We are a little fearful of that because when we go talk to investors or potential customers, we will be like, “They mentioned AI. They are to be cool or try to be with the fast crowd.” I think it is an ingredient like salts, where eventually it's going to be a foundational building block that again helps the businesses of the future scale.
What about the sales motion? I'm assuming you are selling to a bigger market but it's at least a targeted audience.
We do have a very targeted persona that the market for EHS services and staffing in the United States is over $50 billion. It is quite a large market but if you have typically been in an office environment, you probably aren't aware of how big it is. We want to get in with decision-makers, typically leaders and operations HR that are making the call on, “Do we do this internally? Do we staff it with a generalist, do we go seek out a specialist or do use a gig economy?” Now, we are trying to get into the evoked set or get into consideration because they don't know this model exists. That's where we have been working a lot on awareness building.
Usually, once somebody puts their first job through, I would say anywhere from 65% to 85%, depending on the month and where the activities at, our customers are coming back for a 2nd or 3rd Gig within 90days. It's because once they know this model exists, they are like, “We haven't updated our distracted driving training in five years. There are a lot of stuff we could put in here now.” Asking us to update policies, procedures, stuff that honestly, employees aren't that excited to do. We can get it done very quickly.
I had a full-time dedicated ops person and I was only leveraging 20% to 30% of the time. I went to him and said, “What else do you think would be worthwhile to do?” I didn't have anything for him todo. We couldn't figure out the other 70%. It made sense to say, “Why don't we move to part-time?

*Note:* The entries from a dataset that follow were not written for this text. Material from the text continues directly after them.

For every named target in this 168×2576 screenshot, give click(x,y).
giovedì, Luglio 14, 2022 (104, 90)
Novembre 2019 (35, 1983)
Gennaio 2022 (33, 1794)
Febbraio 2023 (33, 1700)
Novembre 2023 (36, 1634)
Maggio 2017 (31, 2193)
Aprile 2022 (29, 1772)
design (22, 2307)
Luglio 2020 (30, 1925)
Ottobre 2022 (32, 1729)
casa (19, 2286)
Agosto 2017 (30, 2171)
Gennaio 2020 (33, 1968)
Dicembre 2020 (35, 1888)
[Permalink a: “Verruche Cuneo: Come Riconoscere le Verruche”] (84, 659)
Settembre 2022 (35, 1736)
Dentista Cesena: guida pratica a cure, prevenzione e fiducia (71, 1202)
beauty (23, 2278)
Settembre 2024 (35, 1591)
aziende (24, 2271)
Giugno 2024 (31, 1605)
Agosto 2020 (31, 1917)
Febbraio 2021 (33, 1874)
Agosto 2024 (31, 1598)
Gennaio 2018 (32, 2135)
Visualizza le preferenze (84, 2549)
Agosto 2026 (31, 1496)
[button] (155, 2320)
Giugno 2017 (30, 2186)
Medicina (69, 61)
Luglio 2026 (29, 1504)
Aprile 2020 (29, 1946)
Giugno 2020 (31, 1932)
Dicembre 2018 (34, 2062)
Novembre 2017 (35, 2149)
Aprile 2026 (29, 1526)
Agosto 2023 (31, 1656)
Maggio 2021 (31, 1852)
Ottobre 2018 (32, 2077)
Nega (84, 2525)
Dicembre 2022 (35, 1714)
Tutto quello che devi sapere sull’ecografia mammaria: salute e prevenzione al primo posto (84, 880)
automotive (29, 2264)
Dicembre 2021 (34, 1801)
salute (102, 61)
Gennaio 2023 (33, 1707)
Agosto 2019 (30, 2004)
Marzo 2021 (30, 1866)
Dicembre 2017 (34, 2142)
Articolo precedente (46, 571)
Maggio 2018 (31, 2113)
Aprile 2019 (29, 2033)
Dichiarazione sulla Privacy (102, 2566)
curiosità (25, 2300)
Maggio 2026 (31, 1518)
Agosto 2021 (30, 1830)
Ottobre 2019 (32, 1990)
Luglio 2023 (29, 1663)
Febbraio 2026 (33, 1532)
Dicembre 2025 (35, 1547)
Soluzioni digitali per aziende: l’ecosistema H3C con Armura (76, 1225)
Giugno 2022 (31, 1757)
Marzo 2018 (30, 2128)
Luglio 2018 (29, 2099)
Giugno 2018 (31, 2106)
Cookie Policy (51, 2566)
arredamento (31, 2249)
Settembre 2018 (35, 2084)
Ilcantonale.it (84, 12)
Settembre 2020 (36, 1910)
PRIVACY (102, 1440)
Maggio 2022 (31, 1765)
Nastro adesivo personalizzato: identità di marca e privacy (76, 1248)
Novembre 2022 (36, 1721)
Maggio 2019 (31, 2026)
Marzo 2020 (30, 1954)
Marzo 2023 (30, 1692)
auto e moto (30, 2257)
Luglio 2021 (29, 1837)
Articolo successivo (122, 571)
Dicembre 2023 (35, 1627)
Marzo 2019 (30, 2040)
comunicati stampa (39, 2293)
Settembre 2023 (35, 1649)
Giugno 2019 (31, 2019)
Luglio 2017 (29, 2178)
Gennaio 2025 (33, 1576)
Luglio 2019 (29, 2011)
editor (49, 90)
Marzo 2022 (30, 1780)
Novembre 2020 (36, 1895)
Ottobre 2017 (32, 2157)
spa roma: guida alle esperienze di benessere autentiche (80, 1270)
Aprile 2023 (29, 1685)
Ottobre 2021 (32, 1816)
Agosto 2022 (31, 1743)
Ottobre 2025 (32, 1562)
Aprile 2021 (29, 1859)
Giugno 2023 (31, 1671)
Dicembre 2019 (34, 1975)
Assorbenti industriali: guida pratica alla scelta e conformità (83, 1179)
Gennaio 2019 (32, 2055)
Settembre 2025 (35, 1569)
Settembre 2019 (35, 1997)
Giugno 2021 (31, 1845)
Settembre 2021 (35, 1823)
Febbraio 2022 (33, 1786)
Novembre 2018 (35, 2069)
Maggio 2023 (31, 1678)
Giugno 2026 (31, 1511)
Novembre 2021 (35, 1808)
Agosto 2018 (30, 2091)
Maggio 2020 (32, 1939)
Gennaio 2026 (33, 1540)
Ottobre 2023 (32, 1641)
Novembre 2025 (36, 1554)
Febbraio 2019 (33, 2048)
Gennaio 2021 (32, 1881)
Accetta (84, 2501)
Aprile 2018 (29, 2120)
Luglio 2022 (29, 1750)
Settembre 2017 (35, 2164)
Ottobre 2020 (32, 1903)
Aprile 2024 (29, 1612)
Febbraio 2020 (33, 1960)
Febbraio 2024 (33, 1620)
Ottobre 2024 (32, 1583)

You can now work for us part-time and another company part-time, as many as you want.” That's what he ended up doing and it worked out perfectly well. It's almost EHS AAS, As A Service. Where do you think it goes a few years from now, whether in EHS or outside of EHS, talking artificial intelligence in general, think back to your several years in the industry?
I would love to see us be ubiquitous across the US and into other countries. This is a model that's become aware enough that other people start asking, “Why aren't you an X, Y, Z country?” We would have gone international within 3 to 5 years, and then also looking at, are there adjacencies to the work we are doing? Obviously, they lose control. Do we get into ESG overall risk assessments for companies looking at where enterprise risk is coming from? It may not be the employee safety and environmental piece.

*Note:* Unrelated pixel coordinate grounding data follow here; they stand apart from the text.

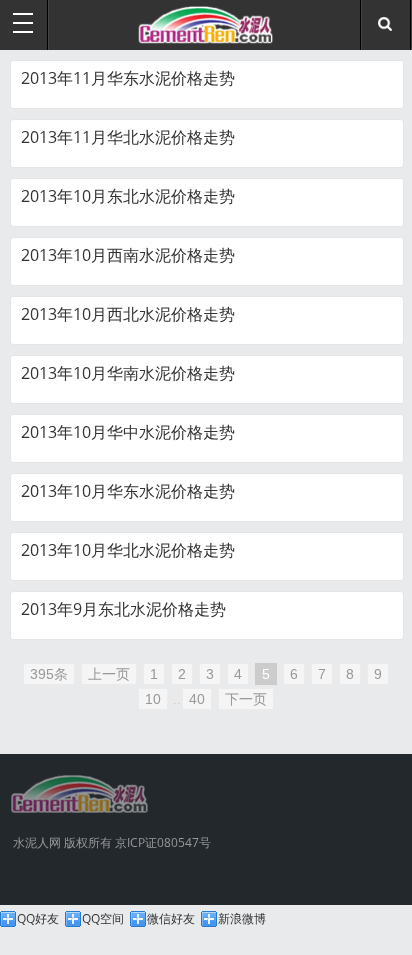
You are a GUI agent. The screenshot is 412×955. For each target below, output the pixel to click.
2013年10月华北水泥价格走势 (128, 550)
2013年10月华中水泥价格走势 (128, 432)
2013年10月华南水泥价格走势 (128, 373)
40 (197, 699)
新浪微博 (242, 919)
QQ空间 (103, 919)
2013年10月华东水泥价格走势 (128, 491)
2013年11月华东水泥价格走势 (128, 78)
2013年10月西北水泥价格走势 (128, 314)
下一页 (246, 699)
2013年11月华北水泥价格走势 (128, 137)
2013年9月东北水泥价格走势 (123, 609)
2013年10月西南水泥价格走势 (128, 255)
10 (153, 699)
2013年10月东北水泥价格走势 (128, 196)
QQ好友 (38, 919)
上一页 (109, 674)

It may be food safety. We do have people with food safety certifications now. We just haven't marketed that. I look at it and go, “There are a lot more of these skills that we can expose. ”Hopefully, raise the level of awareness and competency across industries on some of these more serious issues. Food safety is something that could wreck a brand. It's something that could cause hundreds, if not thousands of people to be sick. If we can start eliminating those incidences, that would be great.
It’s an amazing conversation. Congratulations on joining the business in 2019 and leveraging the skills that you have been using over the last several years. Michelle Tinsley, Cofounder, COO of YellowBird. It's GoYellowBird.com. Thank you for sharing with our audience.
Thank you so much, Chad.
Everybody, thanks for joining the show. We will catch you on the next one. Cheers.